Since Q is connected, we can choose a spanning tree $[F\subset Q]$ on the m vertices of Q. A required tree $[T\subset G]$ will be a connected union of straight-line edges of G that map 1–1 to all edges of F under the quotient $[G\to Q]$ . Start from any point $[p\in S]$ and take any edge e at the vertex (Λ-equivalence class) $[p+\Lambda]$ of $[F\subset Q]$ . The preimage of e under $[G\to Q]$ contains a unique straight-line edge $[[p,q]\subset G]$ , which we add to T. After adding to T all edges at p that project to all edges of F at the vertex $[p+\Lambda]$ , choose another point $[p^{\prime}\in T]$ such that the vertex $[p^{\prime}+\Lambda]$ has an edge of F not yet covered by T under $[G\to Q]$ . We continue adding edges to T by using their projections in $[F\subset Q]$ until we get a tree $[T\subset G]$ that spans m points of S that are not Λ-equivalent. The final T has no cycle, else this cycle projects under $[G\to Q]$ to a cycle in a forest F.

□

Lemma 23 (termination conditions in Algorithm 16 $[\Rightarrow]$ connected graph $[G\subset{\bb R}^{n}]$ )

Let Q be a LQG with a translational matrix A and a lifted graph G on a periodic point set $[S\subset{\bb R}^{n}]$ with a lattice Λ. If Q is connected and the matrix A has n invariant factors equal to 1, then the lifted periodic graph $[G\subset{\bb R}^{n}]$ is connected.

Proof

For any points $[p,q\in S]$ , we will find a path of straight-line edges in G as follows. By Lemma 22 the connectedness of the quotient graph $[Q = G/\Lambda]$ guarantees the existence of a tree $[T\subset G]$ whose vertices represent all Λ-equivalence classes of points of S. Let $[p^{\prime},q^{\prime}]$ be the vertices of T that are Λ-equivalent to p,q, respectively.

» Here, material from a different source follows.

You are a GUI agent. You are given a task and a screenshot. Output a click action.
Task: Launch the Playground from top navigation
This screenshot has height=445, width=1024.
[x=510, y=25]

Since $[p^{\prime},q^{\prime}]$ are connected by a path in T, it suffices to find a path from p to its Λ-translate $[p^{\prime} = p+{\bf v}]$ (then similarly from q to $[q^{\prime}]$ ) in the graph G for any $[{\bf v}\in\Lambda]$ . By Lemma 20 the columns of A form a basis of $[{\bb Z}^{n}]$ , so $[{\bf v}]$ is an integer combination of these columns. It suffices to find a path in G by assuming that $[{\bf v}]$ is one column of A because a path for any sum $[\sum_{i}{\bf v}_{i}]$ can be obtained by concatenating paths for $[{\bf v}_{i}]$ . A column $[{\bf v}]$ can appear in A only in case 2 of the loop stage in Algorithm 16 as a cycle sum of a cycle $[C\subset Q]$ that was created by trying to add an edge e from Algorithm 13 to a forest $[F\subset Q]$ . If we order all edges of C from the vertex $[p+\Lambda]$ as $[e_{1},\ldots,e_{k}]$ , the sum of their translation vectors equals $[{\bf v}]$ . We build a path from p to $[p+{\bf v}]$ in G by finding a unique edge $[[p,p_{1}]\subset G]$ that projects to e₁, then a unique edge $[[p_{1},p_{2}]\subset G]$ that projects to e₂ and so on until we cover all $[e_{1},\ldots,e_{k}]$ and arrive at $[p+{\bf v}]$ .

□

Remark 24

Onus & Robins (2022 ) discuss connected components of a periodic graph K in terms of homology, namely Theorem 1(1) proves that H₀(K) has a basis of $[\sum_{i = 1}^{N}[{\bb Z}^{d}:W_{Q_{i}}]]$ elements, see details in their Section 3.1, but without describing an algorithm for finding such a basis. Our results complement their approach by proving the time complexity for checking the connectivity of a dynamic periodic Euclidean graph in Theorem 6 whilst keeping track of its connected components.

Lemma 25 (ignored edges)

Let an edge e be a Λ-equivalence class of a straight-line edge $[[p,q]+\Lambda]$ in a lifted periodic graph G for some points $[p,q\in S]$ . If Algorithm 16 does not add the edge e to a LQG Q, then the points p,q are already connected by a path in the graph $[G\subset{\bb R}^{n}]$ lifted from Q by Lemma 10.

Proof

The loop stage in Algorithm 16 ignores an edge e in the cases below.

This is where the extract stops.